The pullout of American troops from Afghanistan ended America's longest war. The full U.S. military pullout from the country saw tens of thousands of Afghans, who feared a return of Taliban rule, desperate to flee the country. A suicide bombing at Kabul International Airport during the evacuation killed 13 American service members and more than 170 Afghan civilians.

Hegseth said that there had never been a "real deep dive" into what happened and why.

“So we have, over the course of months, reviewed what happened leading up to and including the events at Abbey Gate and the disastrous withdrawal in Afghanistan,” Hegseth said. “There's never actually been a full accounting in this department of the decisions that were made.”

The Trump administration has blamed the deadly withdrawal on the Biden administration.

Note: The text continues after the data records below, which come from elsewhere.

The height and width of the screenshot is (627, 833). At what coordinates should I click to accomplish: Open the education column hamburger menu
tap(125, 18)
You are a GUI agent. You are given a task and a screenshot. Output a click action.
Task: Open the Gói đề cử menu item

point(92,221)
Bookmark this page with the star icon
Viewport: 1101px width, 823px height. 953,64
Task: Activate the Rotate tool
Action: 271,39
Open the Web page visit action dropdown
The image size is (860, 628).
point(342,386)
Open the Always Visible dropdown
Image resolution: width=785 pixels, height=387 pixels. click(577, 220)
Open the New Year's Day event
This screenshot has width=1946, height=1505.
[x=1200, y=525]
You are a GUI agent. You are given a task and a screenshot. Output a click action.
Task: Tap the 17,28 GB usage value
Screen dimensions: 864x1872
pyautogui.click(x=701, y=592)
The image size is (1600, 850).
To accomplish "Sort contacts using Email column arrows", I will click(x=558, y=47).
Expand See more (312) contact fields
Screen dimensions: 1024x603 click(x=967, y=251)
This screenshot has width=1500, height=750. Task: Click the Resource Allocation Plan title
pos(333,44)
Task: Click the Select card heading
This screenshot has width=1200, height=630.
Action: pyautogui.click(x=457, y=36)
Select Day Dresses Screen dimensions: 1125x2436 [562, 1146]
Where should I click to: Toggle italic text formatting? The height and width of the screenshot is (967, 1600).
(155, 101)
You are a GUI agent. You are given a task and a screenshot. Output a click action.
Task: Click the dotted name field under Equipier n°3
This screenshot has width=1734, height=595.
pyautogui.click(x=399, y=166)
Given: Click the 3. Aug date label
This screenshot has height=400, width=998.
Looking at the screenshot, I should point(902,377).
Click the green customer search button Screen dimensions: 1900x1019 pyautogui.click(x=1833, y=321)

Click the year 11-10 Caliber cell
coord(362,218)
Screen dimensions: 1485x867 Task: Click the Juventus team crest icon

Department of War spokesman Sean Parnell, who chairs the panel, described the Biden administration's investigation as limited in scope, further stating that his panel has reviewed more than 9 million documents throughout its investigation so far.

"By contrast, the previous Department-wide review commissioned under former Secretary Lloyd Austin examined around 3,000 documents and was significantly narrower in scope," Parnell said.  "The Secretary Austin-led effort was also over-classified at the highest levels, which effectively kept the most critical and relevant information from public scrutiny."

The Biden administration previously released a summary of classified reports and mostly blamed the pullout on Trump for failing to plan for the withdrawal he had agreed on with the Taliban.

"President Biden’s choices for how to execute a withdrawal from Afghanistan were severely constrained by conditions created by his predecessor," a summary of the decisions and challenges of the withdrawal released by the Biden administration in April 2023 stated. "The outgoing administration provided no plans for how to conduct the final withdrawal or to evacuate Americans or Afghan allies."

The 20-year war in Afghanistan first began under George W. Bush and then continued under the Obama, Trump, and Biden presidencies.

Reuters contributed to this report.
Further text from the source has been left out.